== Page extract ==
Playland Park was an amusement park formerly located at 2222 North Alamo in San Antonio, Texas. Playland Park opened in 1943 and was owned by Jimmy Johnson. Prior to this it operated as a small venue at Brackenridge Park ca. 1942. It was the original home of The Rocket, a popular wooden roller coaster. Ed Gaida, who lived at Playland Park and had access to records and archives, wrote a book about the park and Johnson.

Playland Park of San Antonio, Texas should not be confused with Playland Park of Houston, Texas which operated around the same time and had a wooden roller coaster similarly named "The Skyrocket." These two parks operated independently of each other.

Playland Park closed on Labor Day September 1, 1980. For several decades, the original "Playland" sign stood at the original gate, the last remnant of the park. Today, the location is a campus of the Alamo Colleges District and no trace remains of the original park. Since its closure, a new theme park, Six Flags Fiesta Texas (Originally simply called Fiesta Texas) has been San Antonio's main amusement destination.

== Information shown ==

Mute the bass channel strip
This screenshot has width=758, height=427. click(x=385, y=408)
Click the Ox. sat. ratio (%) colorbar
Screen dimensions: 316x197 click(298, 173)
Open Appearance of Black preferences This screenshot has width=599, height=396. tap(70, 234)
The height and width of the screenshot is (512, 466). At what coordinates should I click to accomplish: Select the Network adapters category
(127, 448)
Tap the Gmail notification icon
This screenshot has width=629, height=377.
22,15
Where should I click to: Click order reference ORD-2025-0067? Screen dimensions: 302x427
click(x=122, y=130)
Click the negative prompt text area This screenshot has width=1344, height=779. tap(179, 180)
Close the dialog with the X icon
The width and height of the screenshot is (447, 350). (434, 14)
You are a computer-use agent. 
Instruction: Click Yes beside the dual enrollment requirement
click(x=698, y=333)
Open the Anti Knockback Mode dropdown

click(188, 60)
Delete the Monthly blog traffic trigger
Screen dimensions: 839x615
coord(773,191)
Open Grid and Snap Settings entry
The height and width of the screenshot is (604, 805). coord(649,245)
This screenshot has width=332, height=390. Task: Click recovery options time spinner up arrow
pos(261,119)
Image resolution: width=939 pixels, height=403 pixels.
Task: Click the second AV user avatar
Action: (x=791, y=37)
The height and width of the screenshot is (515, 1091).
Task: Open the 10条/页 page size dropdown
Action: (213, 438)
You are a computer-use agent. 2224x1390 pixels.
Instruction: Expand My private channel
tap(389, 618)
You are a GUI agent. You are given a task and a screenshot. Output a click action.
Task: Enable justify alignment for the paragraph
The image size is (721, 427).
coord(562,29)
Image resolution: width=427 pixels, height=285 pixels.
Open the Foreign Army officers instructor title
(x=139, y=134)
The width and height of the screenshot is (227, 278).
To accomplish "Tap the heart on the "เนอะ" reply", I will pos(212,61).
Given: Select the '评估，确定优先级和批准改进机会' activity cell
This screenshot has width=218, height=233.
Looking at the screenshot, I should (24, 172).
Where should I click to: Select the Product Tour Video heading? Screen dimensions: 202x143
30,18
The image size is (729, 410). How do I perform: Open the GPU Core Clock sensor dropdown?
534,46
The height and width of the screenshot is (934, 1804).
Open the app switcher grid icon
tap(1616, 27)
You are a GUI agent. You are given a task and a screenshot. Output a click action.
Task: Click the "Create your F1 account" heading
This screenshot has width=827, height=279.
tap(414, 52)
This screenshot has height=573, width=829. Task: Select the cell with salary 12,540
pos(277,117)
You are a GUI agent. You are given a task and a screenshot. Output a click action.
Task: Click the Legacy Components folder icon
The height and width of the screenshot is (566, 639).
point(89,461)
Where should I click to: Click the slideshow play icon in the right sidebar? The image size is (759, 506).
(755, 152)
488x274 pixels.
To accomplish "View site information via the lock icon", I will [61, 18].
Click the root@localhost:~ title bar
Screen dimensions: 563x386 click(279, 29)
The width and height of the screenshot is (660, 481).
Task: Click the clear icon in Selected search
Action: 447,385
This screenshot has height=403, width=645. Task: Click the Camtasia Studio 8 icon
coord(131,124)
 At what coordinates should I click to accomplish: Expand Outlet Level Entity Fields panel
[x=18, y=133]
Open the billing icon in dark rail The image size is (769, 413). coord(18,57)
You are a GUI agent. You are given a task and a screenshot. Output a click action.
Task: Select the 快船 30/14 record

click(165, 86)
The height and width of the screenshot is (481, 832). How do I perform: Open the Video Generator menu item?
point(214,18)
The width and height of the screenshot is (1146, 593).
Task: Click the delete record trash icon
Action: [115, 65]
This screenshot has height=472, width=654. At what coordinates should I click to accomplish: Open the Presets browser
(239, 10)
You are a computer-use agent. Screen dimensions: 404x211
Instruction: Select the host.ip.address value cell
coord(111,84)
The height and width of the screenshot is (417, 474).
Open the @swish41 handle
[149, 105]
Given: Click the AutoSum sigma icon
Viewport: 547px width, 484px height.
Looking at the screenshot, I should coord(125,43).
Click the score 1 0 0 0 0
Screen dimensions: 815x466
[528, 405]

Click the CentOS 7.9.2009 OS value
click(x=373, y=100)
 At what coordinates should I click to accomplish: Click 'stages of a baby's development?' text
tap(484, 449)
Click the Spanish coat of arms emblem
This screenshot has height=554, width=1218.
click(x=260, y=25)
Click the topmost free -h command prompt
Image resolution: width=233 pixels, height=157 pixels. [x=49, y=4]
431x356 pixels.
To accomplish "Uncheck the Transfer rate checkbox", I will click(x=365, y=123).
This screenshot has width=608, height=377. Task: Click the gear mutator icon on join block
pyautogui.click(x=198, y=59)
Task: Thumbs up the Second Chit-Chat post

== Written request 1 ==
Render this sentence from the Playland Park text in Spanish: "Playland Park closed on Labor Day September 1, 1980."
== Written request 2 ==
Carry on the text about Playland Park from the point where it stops.
The entries have no connection to the text on Playland Park.

== Exercise result 1 ==
Playland Park cerró el Día del Trabajo, el 1 de septiembre de 1980.

== Exercise result 2 ==
The Rocket
The Rocket was designed and built by Herb Schmeck and the Philadelphia Toboggan Company. The roller coaster operated from 1947 until the park's closure in 1980. Knoebels Amusement Resort in Elysburg, Pennsylvania purchased the ride in 1984 and dismantled it in early 1985. As there were no blueprints to work with, each individual board was numbered and cataloged on site.  The restored roller coaster opened at Knoebels on June 15, 1985, as The Phoenix.

See also
List of abandoned amusement parks
Playland Park (Houston, Texas)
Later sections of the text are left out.